The Super Bowl is such an American phenomenon, mesmerizing a world taken in by the new religion of sports, that 230 countries and territories of the world will watch it on Sunday. I have no problem with people watching American football; it's just the embarrassing cultural junk that goes with it that has me worried.
Think of it. The entire world gets a three-hour window into American culture one Sunday a year, and what they see will determine in large part what they think of us.
We wonder why other nations despise America. I'm sure at the root of it there's more than a bit of jealousy for the bright and seductive material culture that we sport on a day like Super Sunday, but there also has to be some disdain if not contempt for what we display as our "way of life." The Super Bowl has its share of real funny advertisements (I'll grant you that), but these are punctuated by some of the most salacious commercials that corporate America can dredge up to sell lite beer, Doritos, hair color, Chevys, Pepsi, Pepsi and more Pepsi. When I was in seminary I went to a variety show at another national college where the guys joked that Americans are fed on a diet of coke and potato chips! Well, that's exactly what we tell them about ourselves on TV!
And are we really okay with admitting that US businesses are paying $2.6 million per 30-second spot this year? I'm sorry but that's just obscene. I don't even have to be an advocate of the plight of the world's poor to blush at that. Yeah, I know, it's the market, right?
Well, marketing is a game of images, and that's the image of bloated America that the rest of the impoverished world will see.
The greatest Super Bowl embarrassments, however, are turning out to be the half time shows.

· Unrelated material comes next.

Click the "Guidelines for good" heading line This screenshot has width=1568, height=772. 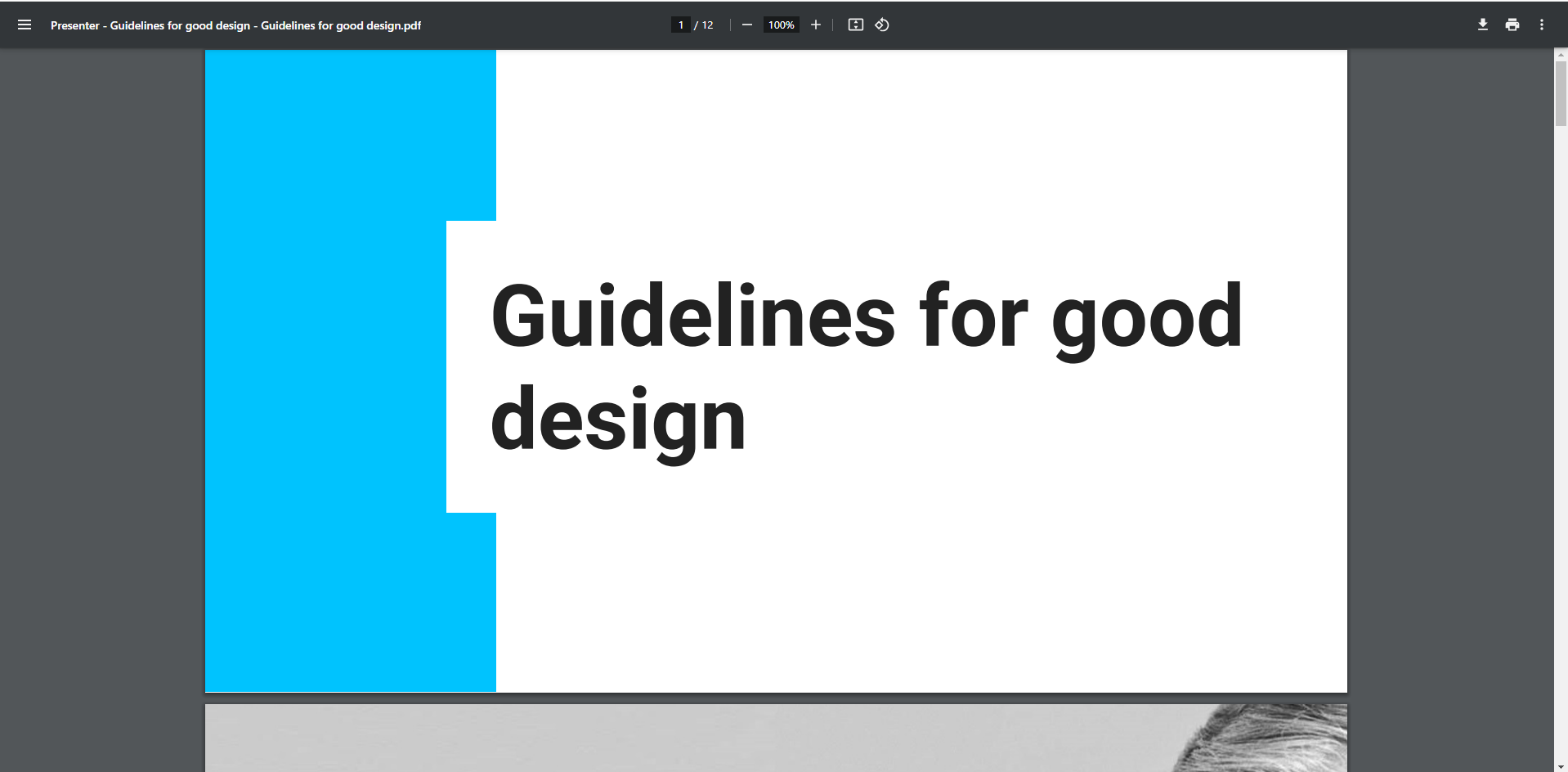(x=865, y=316)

Quite frankly, I'm thinking of volunteering for the Super Bowl committee in charge of selecting next year's entertainment because I just can't take the national humiliation any more. Granted, they probably wouldn't be satisfied with the Gregorian chant that I would suggest, but anything – literally anything – is better than this year's androgynous little icon to American cultural decadence known as "Prince." As if Janet Jackson's "wardrobe malfunction" a few years ago wasn't bad enough — how will we live this one down?
The selection of Prince says a great deal about our culture. Sure, he's popular. Sure, he's sold over 100 million albums. But that's exactly the point. Does America like the master of perversion that much? This man is positively dangerous to souls. His albums have been variously titled Chaos and Disorder, Lovesexy, Crystal Ball, The Black Album, Dirty Mind, Camille (named after a French hermaphrodite), The Hot X-perience, The Undertaker, The Flesh, High — and that's just for beginners. Maybe he's turned over a new leaf since he abandoned Christianity and became a Jehovah's Witness in 2001, but weird is as weird does. Michael Jackson behaved himself at the 1993 "Heal the World" Super Bowl half time show too, but we all know how he ended.
To think that the Super Bowl has featured in its history such class acts as Ella Fitzgerald, Tony Bennett, Pete Fountain, Al Hirt and even Up With People and the US Marine Corps Drill Team, I can't help but be mortified by images of the Prince of drivel beaming around the globe from our national game.
America has so much more to offer the world! What about the faithfulness of the 100,000 people who braved the cold to stand up in defense of innocent lives at the March for Life last week? What about bravery of the men and women who serve our country as firefighters, paramedics, police officers and soldiers risking their lives to serve others? The Super Bowl should show the true colors of the land of the free and the home of the brave and leave the cultural garbage out.